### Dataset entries
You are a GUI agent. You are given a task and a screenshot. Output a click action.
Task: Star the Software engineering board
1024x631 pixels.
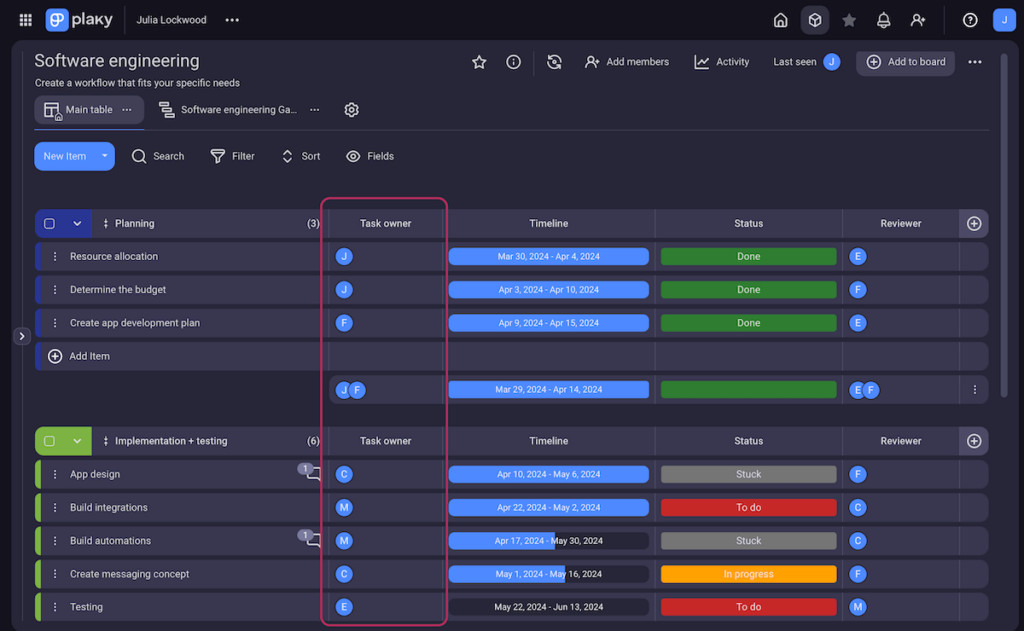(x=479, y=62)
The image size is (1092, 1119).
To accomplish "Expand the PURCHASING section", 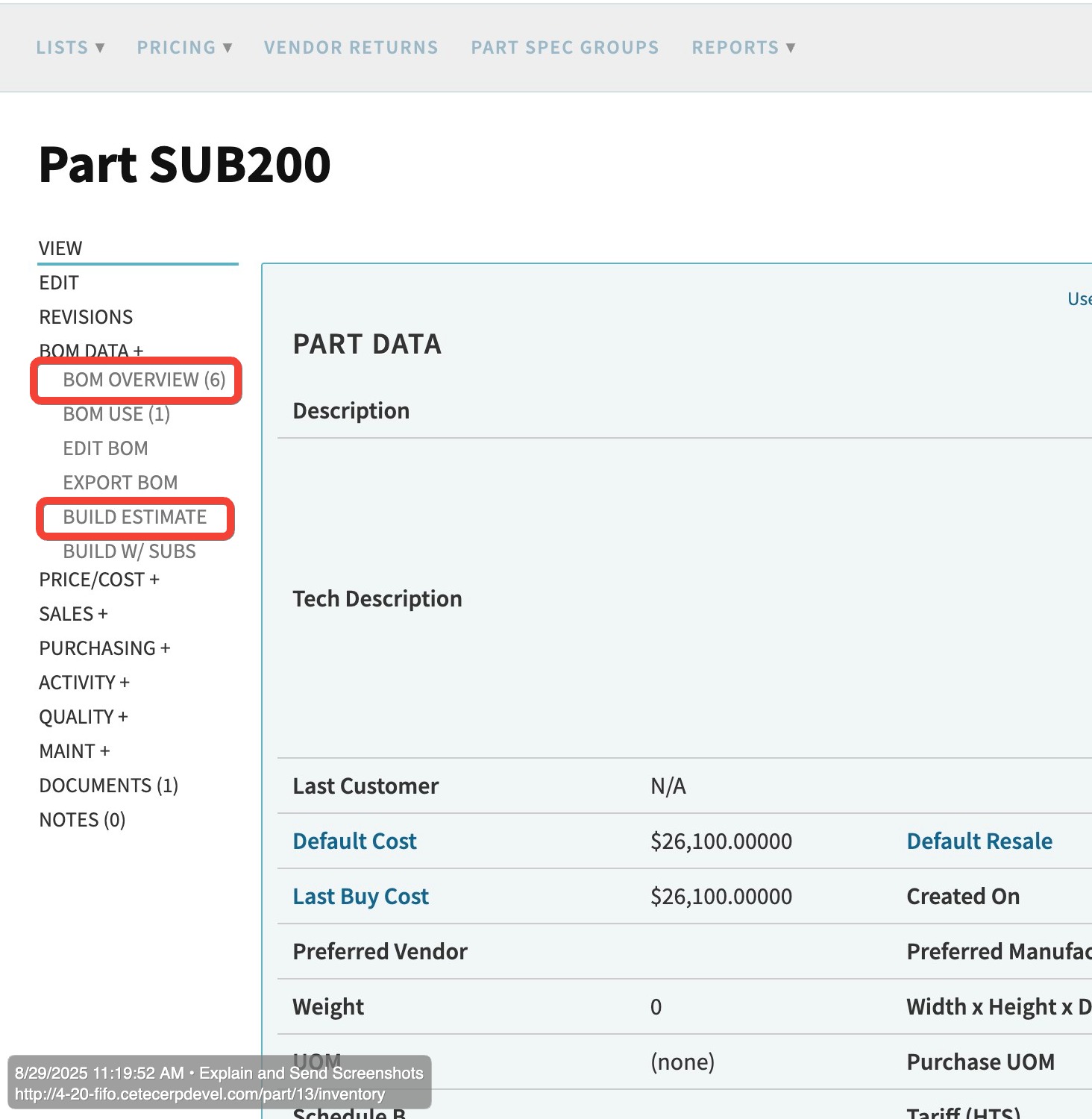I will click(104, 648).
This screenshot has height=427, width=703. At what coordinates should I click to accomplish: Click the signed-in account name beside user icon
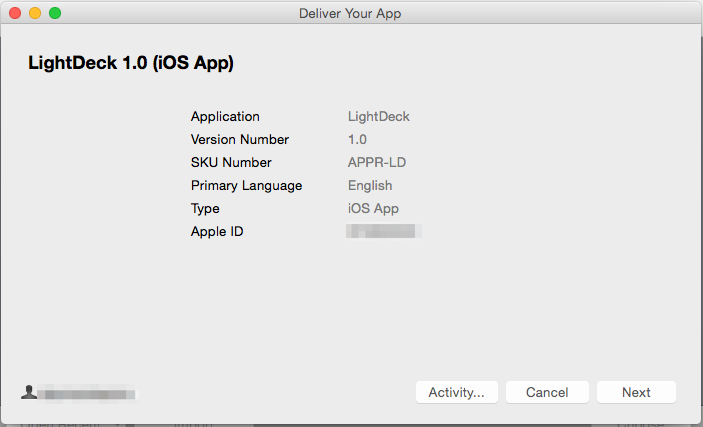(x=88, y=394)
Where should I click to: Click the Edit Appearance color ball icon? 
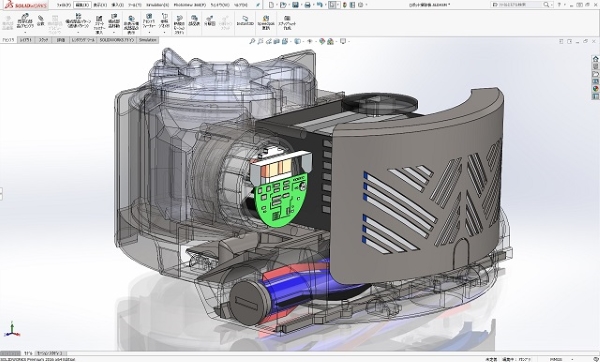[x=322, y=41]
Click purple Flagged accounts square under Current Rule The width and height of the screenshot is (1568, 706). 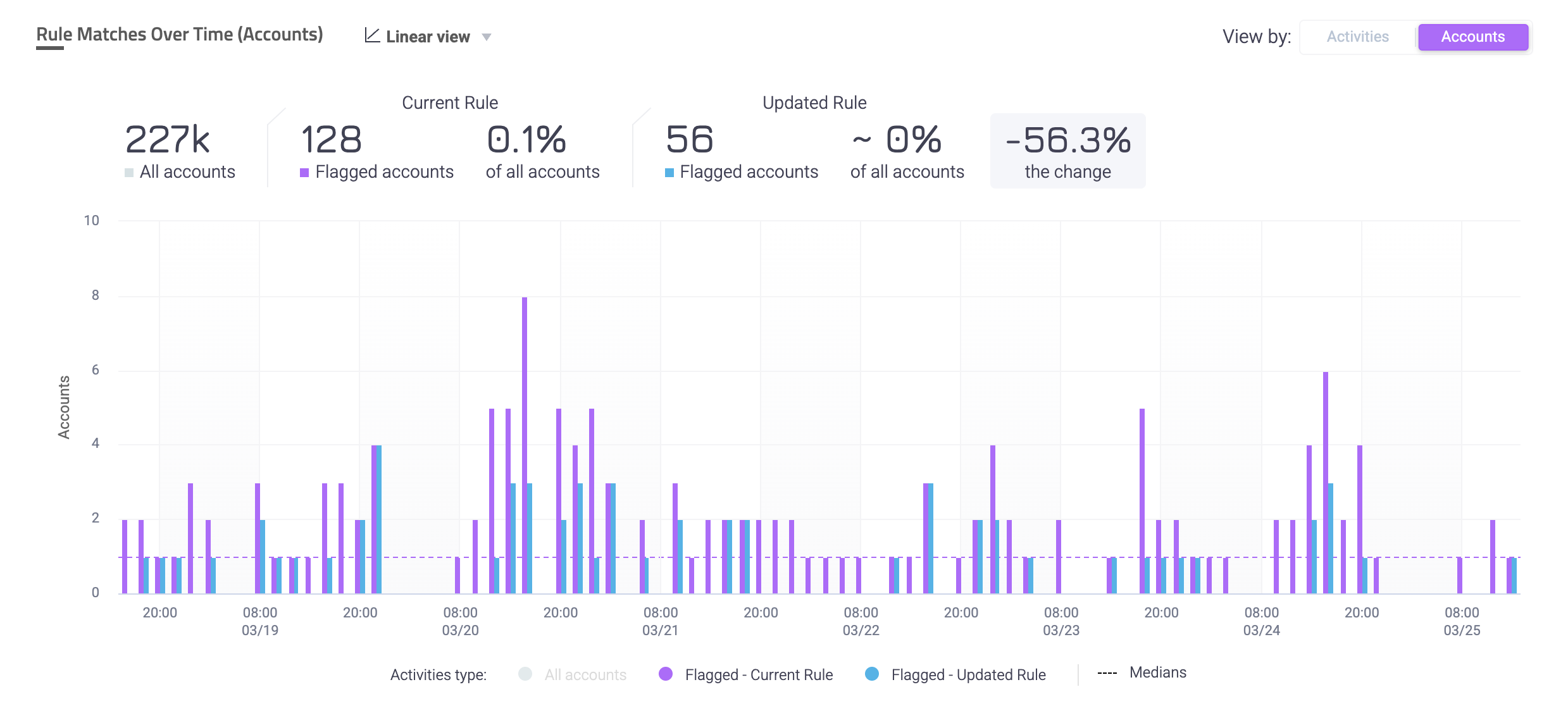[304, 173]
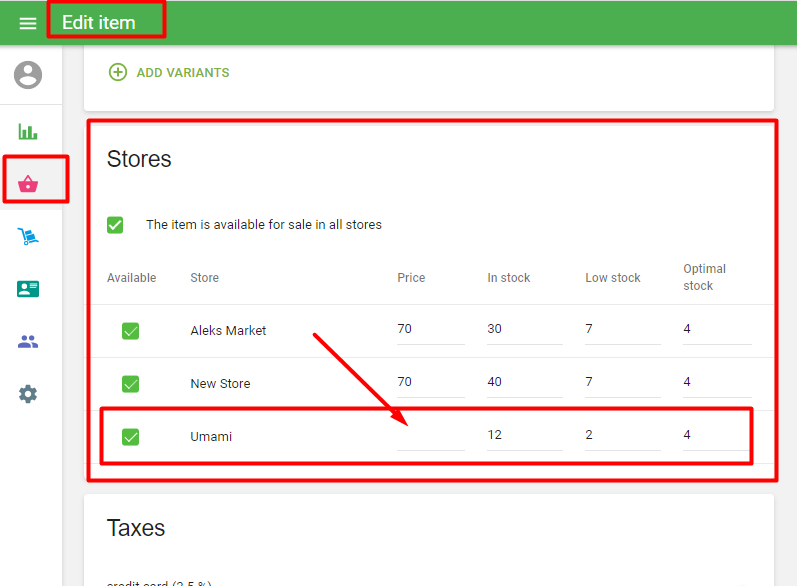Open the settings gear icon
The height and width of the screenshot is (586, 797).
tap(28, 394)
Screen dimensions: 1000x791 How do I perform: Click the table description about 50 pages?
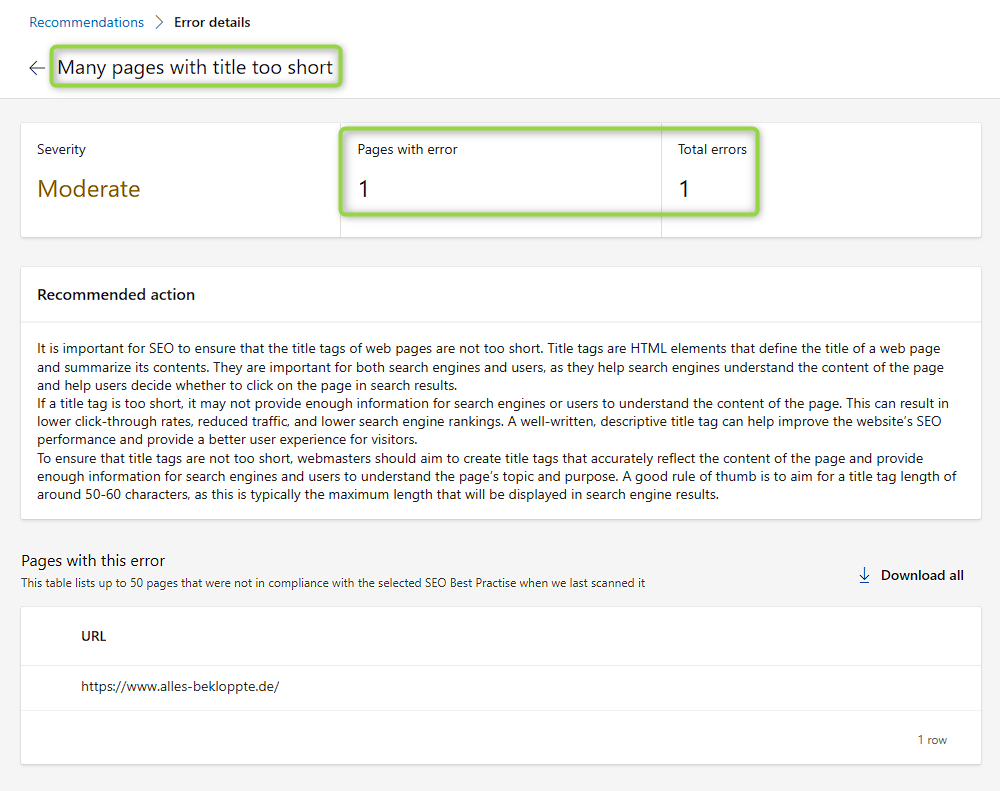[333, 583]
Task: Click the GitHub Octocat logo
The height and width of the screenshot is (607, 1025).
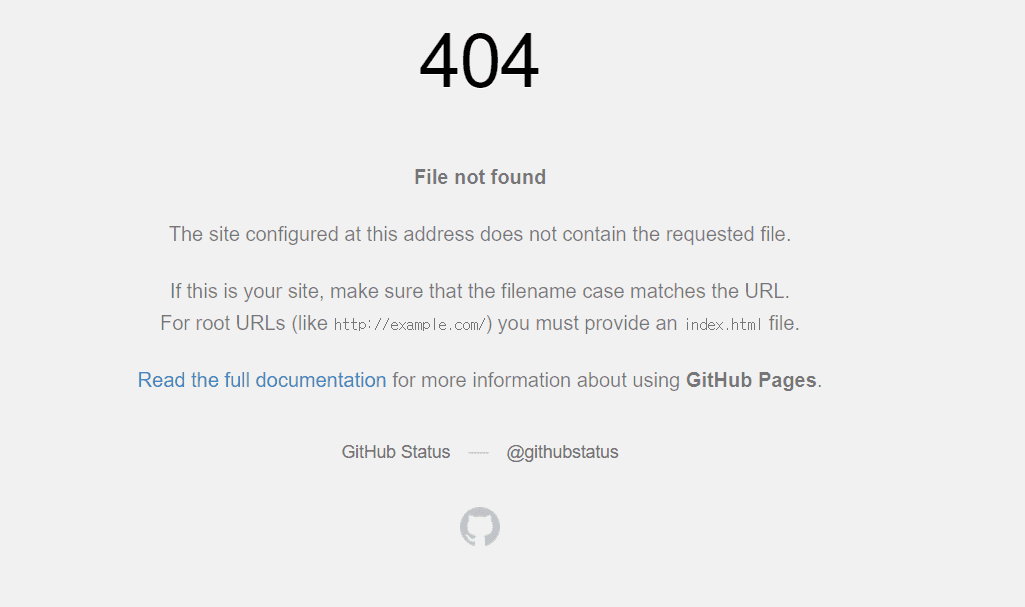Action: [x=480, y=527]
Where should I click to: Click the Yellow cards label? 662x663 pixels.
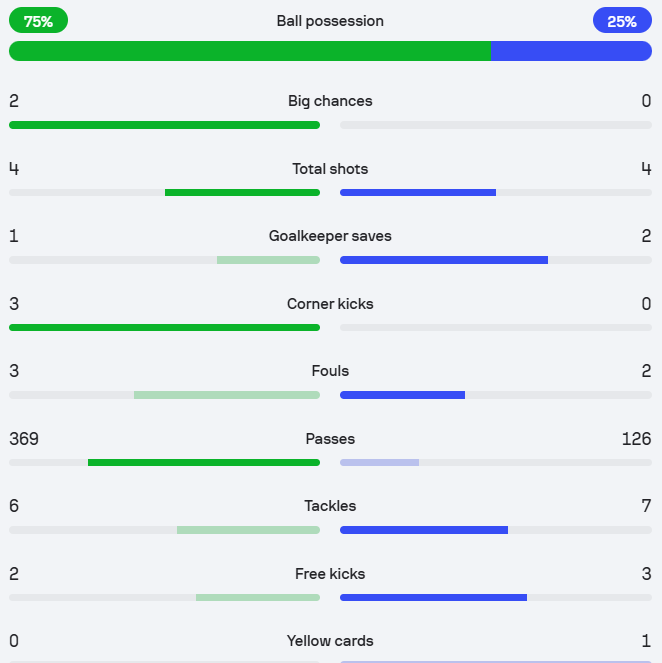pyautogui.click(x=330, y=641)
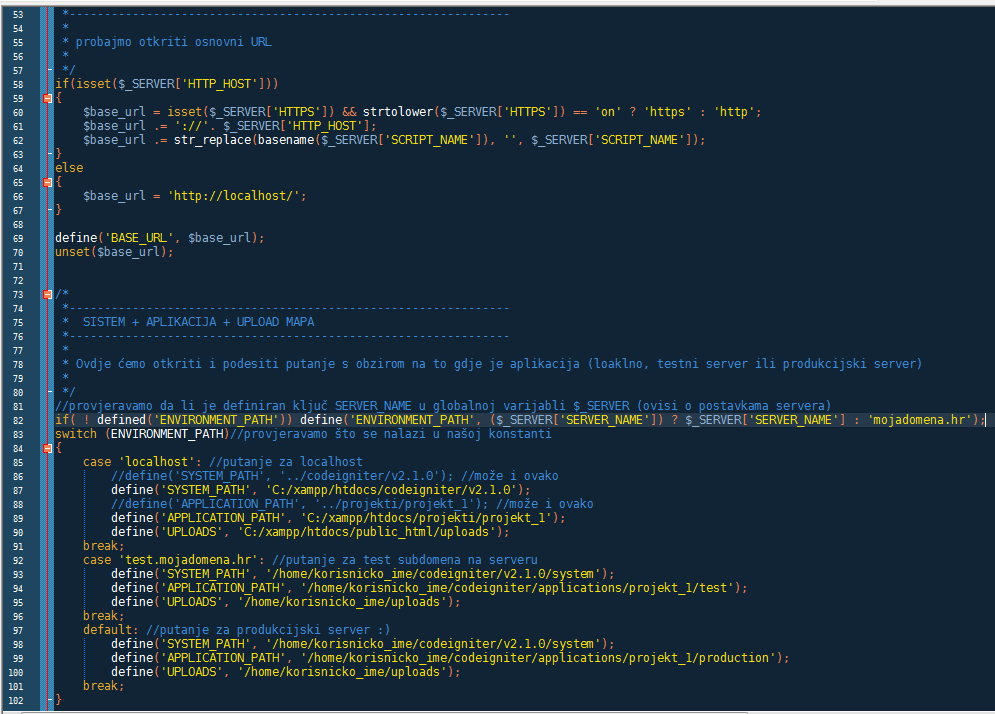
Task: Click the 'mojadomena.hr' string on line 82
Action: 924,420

### What you should do
In the entries above, find the line containing "The height and width of the screenshot is (607, 1025)."; transcribe exactly that line and every line after it through the end, and only those, omitting pictures.

### Completed task
The height and width of the screenshot is (607, 1025).
Action: [x=480, y=527]
Where should I click to: Click the Yellow cards label? 662x663 pixels.
pyautogui.click(x=330, y=641)
Task: Click the 'mojadomena.hr' string on line 82
Action: 924,420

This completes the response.